## START SUPPLIED RECORDS

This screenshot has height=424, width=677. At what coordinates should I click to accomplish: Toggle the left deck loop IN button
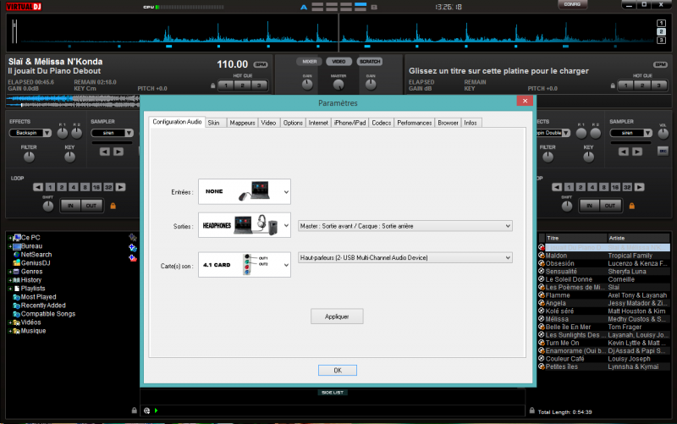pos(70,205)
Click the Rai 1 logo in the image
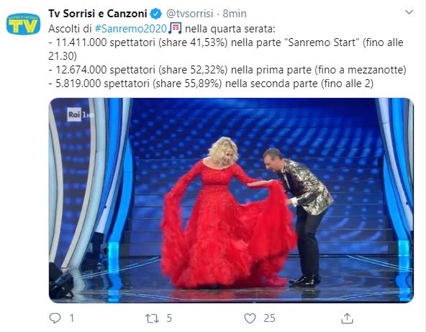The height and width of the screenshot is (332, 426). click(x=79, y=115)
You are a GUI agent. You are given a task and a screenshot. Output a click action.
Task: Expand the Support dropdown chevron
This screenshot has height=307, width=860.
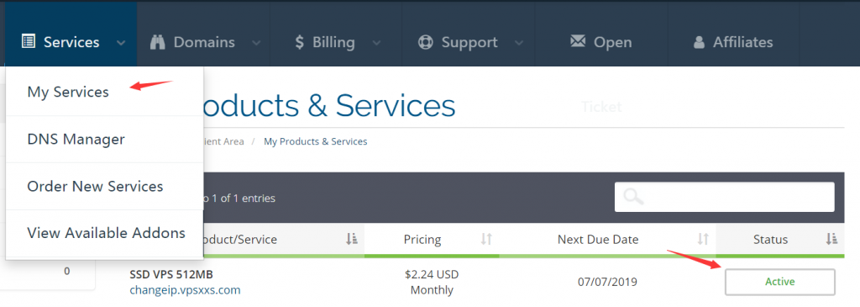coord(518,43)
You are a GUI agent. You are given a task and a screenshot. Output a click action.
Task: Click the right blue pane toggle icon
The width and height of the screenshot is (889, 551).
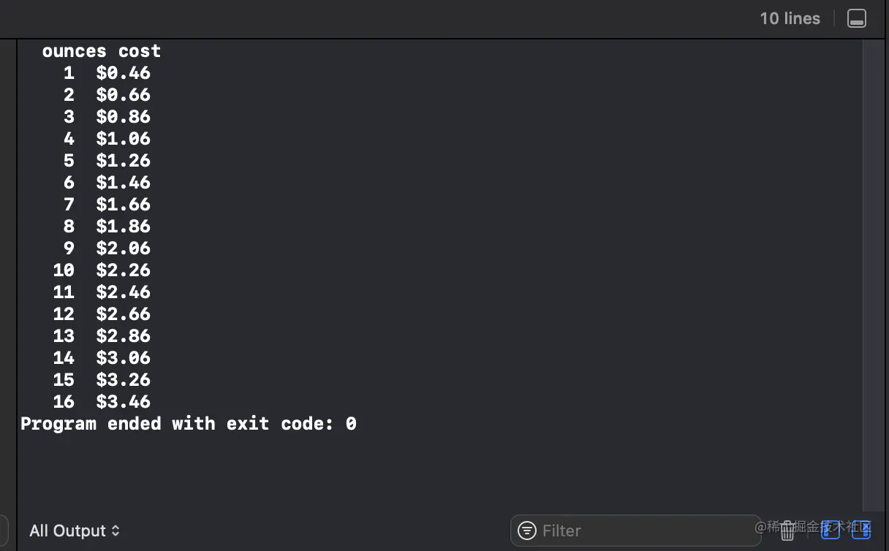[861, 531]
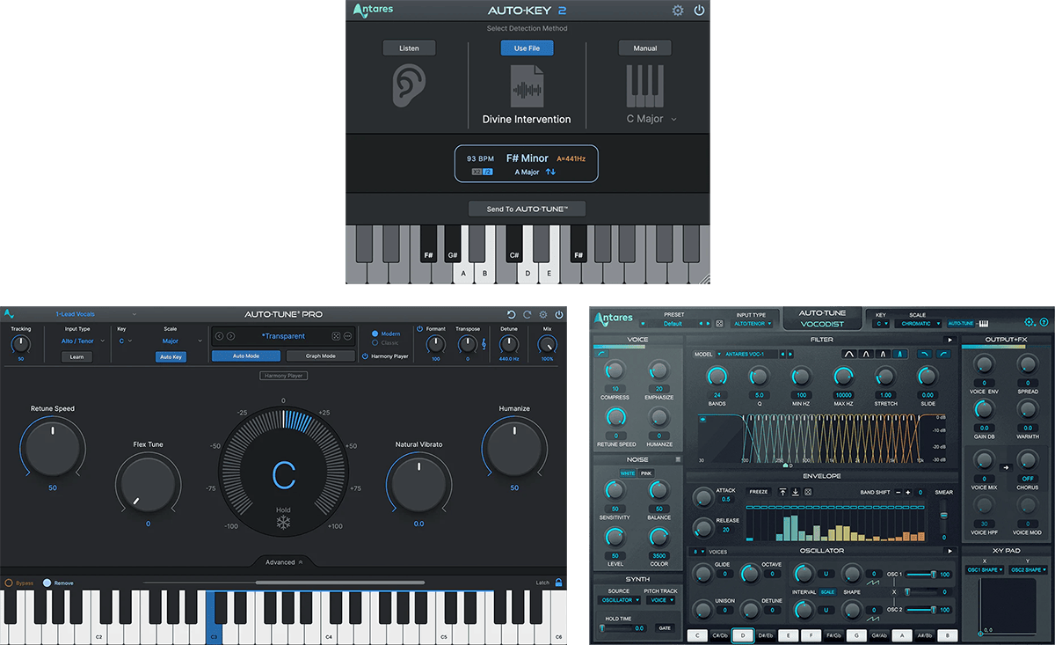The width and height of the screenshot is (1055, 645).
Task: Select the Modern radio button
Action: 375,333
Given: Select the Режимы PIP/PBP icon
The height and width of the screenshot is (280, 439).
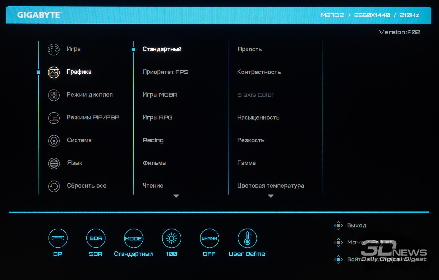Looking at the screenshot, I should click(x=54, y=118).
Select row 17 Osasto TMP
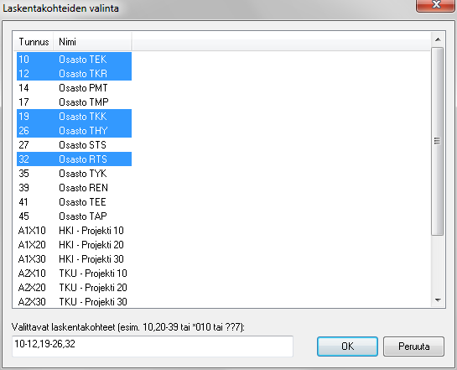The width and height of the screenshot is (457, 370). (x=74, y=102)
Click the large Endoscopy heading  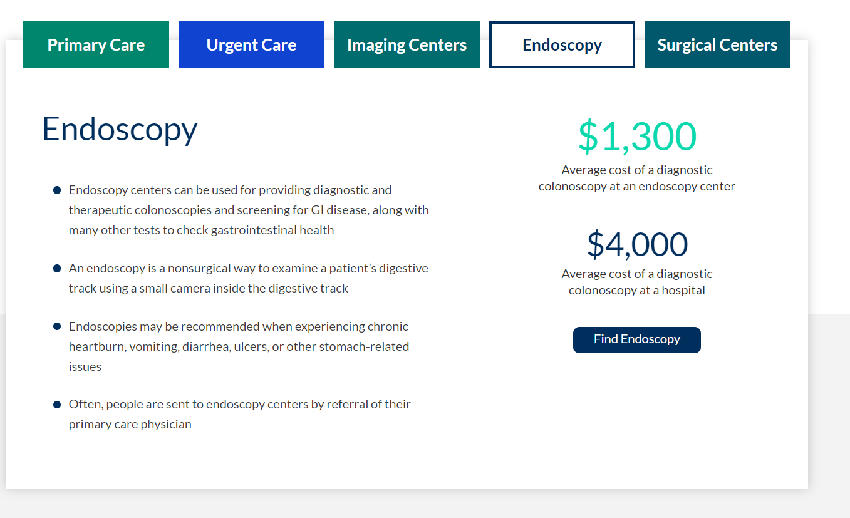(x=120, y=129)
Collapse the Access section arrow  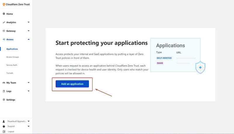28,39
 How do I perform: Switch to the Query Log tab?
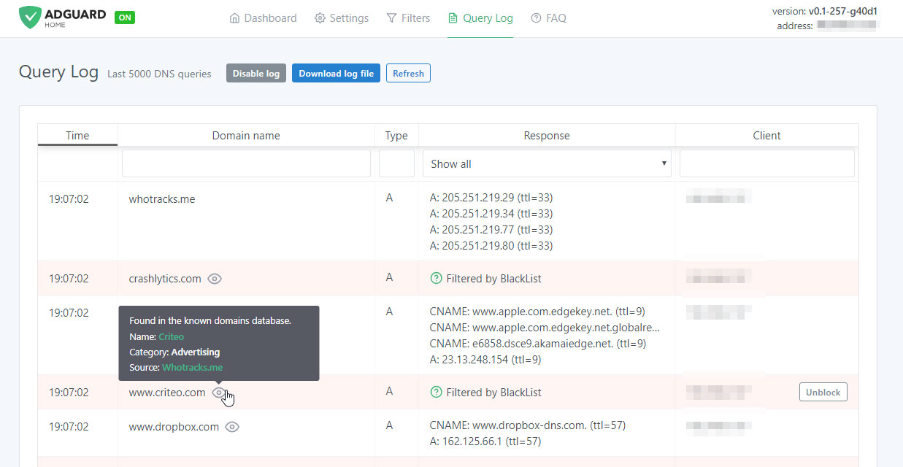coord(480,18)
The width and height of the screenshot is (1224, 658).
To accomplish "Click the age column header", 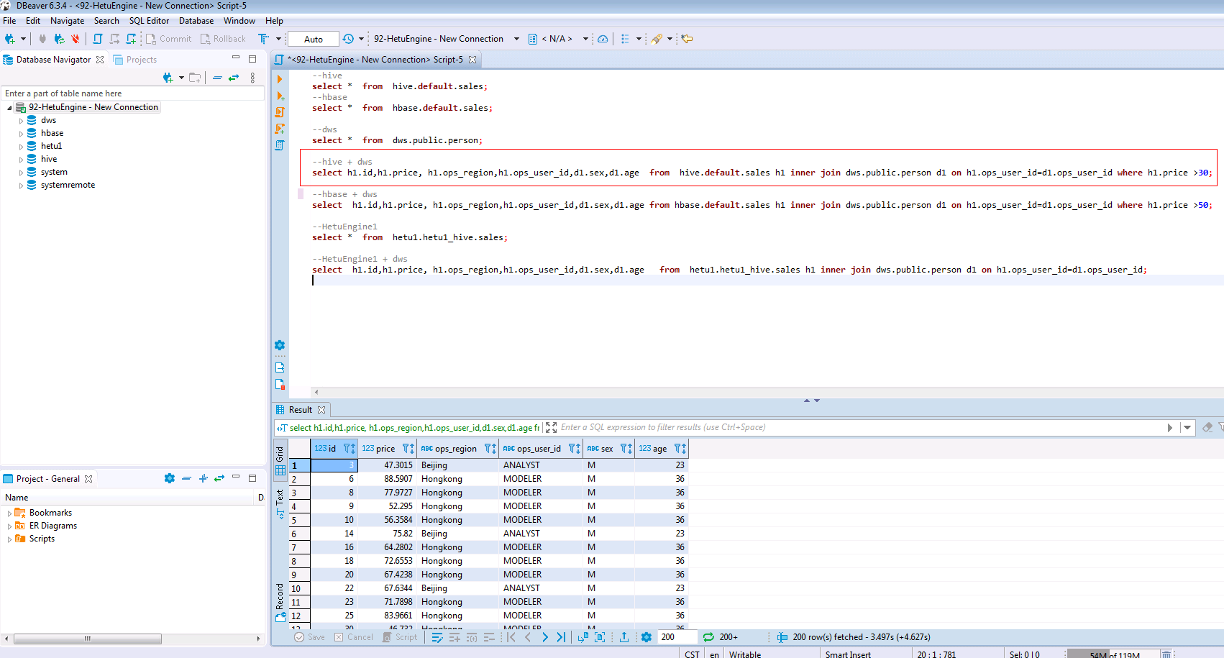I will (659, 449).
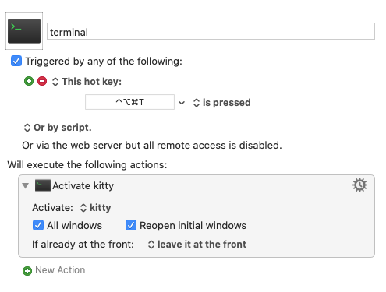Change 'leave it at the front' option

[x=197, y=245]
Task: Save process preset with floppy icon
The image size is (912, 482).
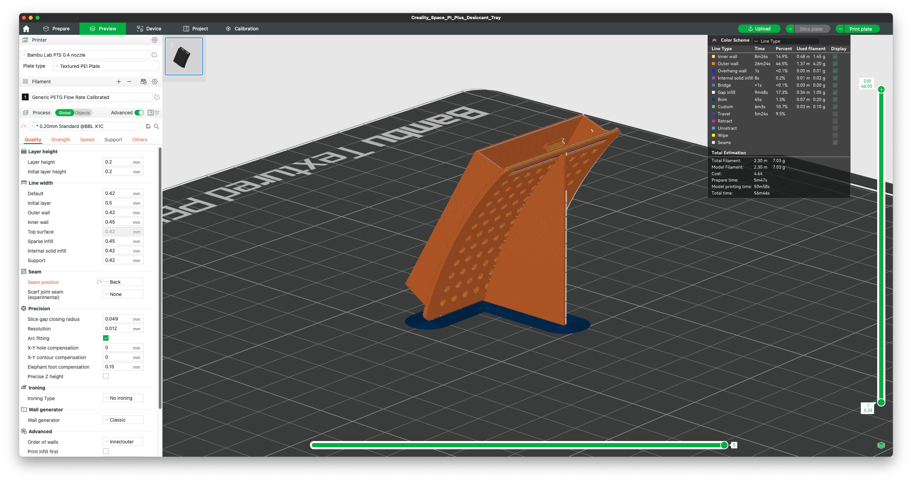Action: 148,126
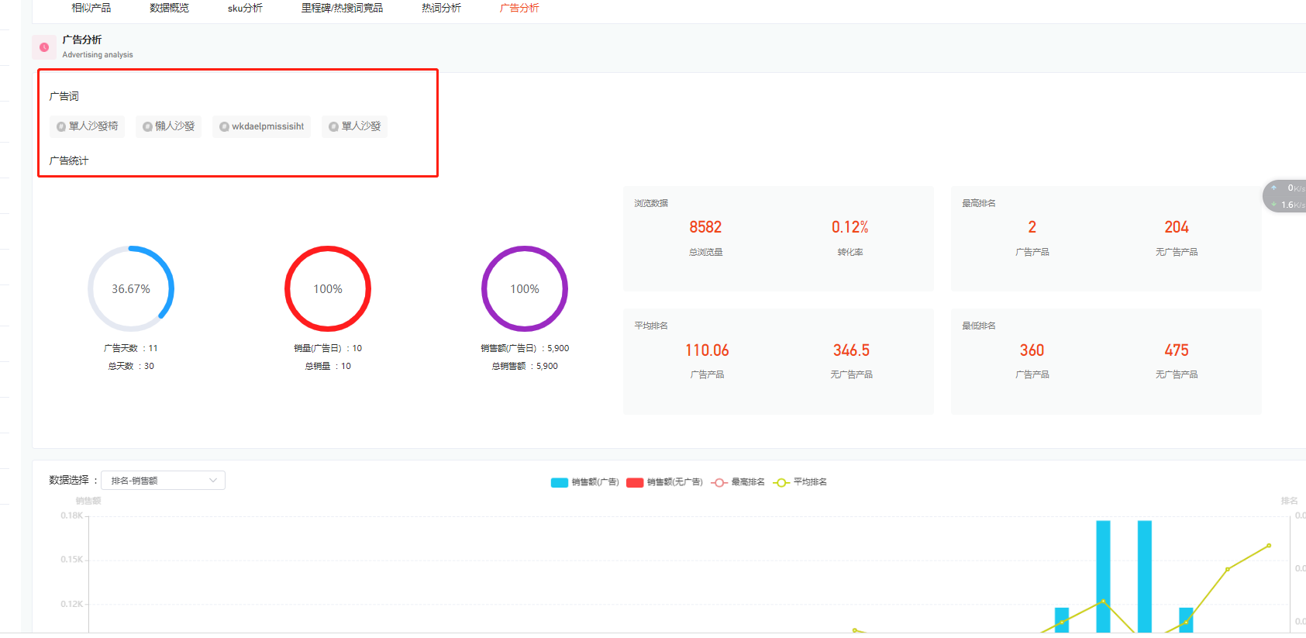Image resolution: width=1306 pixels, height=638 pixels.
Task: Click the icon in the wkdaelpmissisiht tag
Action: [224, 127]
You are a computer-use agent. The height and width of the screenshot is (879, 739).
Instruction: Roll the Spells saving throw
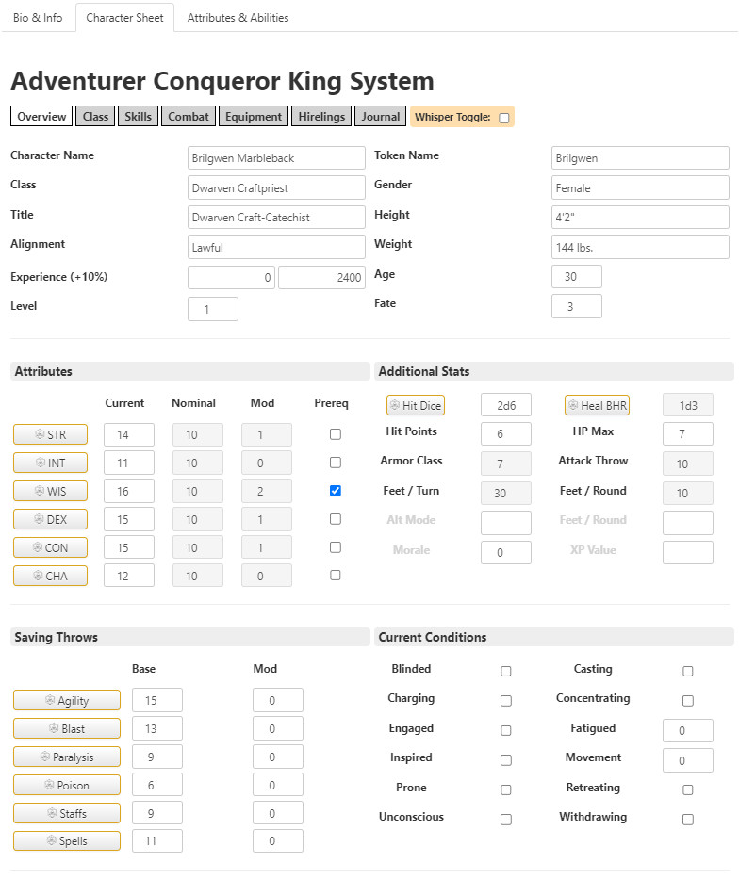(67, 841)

## END SUPPLIED RECORDS

TASK STATEMENT: Lay out the entries as a Markdown table with the columns Row and Text, where Row numbers each line and Text holds the line. Include only the part that runs from the start of the entries through the line containing "Looking at the", both ends included, skip blank lines, and leave out the pictures.

CORRECT OUTPUT:
| Row | Text |
|---|---|
| 1 | This screenshot has height=424, width=677. At what coordinates should I click to accomplish: Toggle the left deck loop IN button |
| 2 | pos(70,205) |
| 3 | Click the Rai 1 logo in the image |
| 4 | The height and width of the screenshot is (332, 426). click(x=79, y=115) |
| 5 | You are a GUI agent. You are given a task and a screenshot. Output a click action. |
| 6 | Task: Expand the Support dropdown chevron |
| 7 | This screenshot has height=307, width=860. |
| 8 | coord(518,43) |
| 9 | You are a GUI agent. You are given a task and a screenshot. Output a click action. |
| 10 | Task: Click the right blue pane toggle icon |
| 11 | The width and height of the screenshot is (889, 551). |
| 12 | [861, 531] |
| 13 | The width and height of the screenshot is (1055, 645). |
| 14 | Task: Select the Modern radio button |
| 15 | Action: 375,333 |
| 16 | Given: Select the Режимы PIP/PBP icon |
| 17 | The height and width of the screenshot is (280, 439). |
| 18 | Looking at the screenshot, I should click(x=54, y=118). |